Abrams tank armour is made of depleted Uranium. There are precautions in place to safeguard the crews from the hazardous effects of this material, yet difficulties arise regularly.
Why is depleted Uranium not a dirty bomb?
Due to the extremely low levels of radioactivity in the background, it is not accurate to compare depleted uranium ammo to a dirty bomb.
A dirty bomb is dangerous because it emits radioactive particles, and shells containing depleted Uranium are hazardous because they are poisonous and can cause cancer. Both of these things are extremely destructive but in very different ways.
On the other hand, legally speaking, shells containing depleted uranium cores can be considered “a kind of subspecies of radioactive weapons.”
Objections by US ally Japan
Along with some American aviation and naval munitions, the Abrams tanks used by the United States Army are equipped with armour-piercing sub-calibre ammunition, including cores of depleted Uranium.
It is believed that a training firing in Okinawa was carried out by American combat aircraft armed with 25-mm cannons and employing a projectile with depleted uranium cores. Because of this, political tensions emerged in the bilateral relationship between the United States and Japan in 1997.
UK admits there are chances of radioactive damage
The UK Ministry of Defence spokesperson, while accusing Russian President Vladimir Putin of deception, unwittingly stated that the Depleted Uranium shells might cause environmental damage. According to independent study by scientists from organisations such as the Royal Society, the spokesperson said that any impact on personal health and the environment from the use of depleted uranium weapons is likely to be minor.
According to the Royal Institute‘s assessment, there are still uncertainties that need to be resolved, particularly in the predictions of DU intakes that could occur in various battlefield conditions.
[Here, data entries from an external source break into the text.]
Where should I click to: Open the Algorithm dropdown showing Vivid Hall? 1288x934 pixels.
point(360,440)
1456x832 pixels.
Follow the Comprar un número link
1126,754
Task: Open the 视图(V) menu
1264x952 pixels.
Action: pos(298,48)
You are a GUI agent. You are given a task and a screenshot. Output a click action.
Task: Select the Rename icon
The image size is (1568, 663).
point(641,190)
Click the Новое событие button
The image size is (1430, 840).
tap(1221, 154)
The majority of these uncertainties arise from a lack of good experimental data on the amounts of DU that may be inhaled within and close to tanks struck by a DU penetrator, as well as an almost complete lack of DU measurements in urine samples taken shortly after exposure to a DU impact aerosol.
Part 2 of the report ” The health hazards of depleted uranium munitions” deals with environmental factors, cites a lack of environmental data.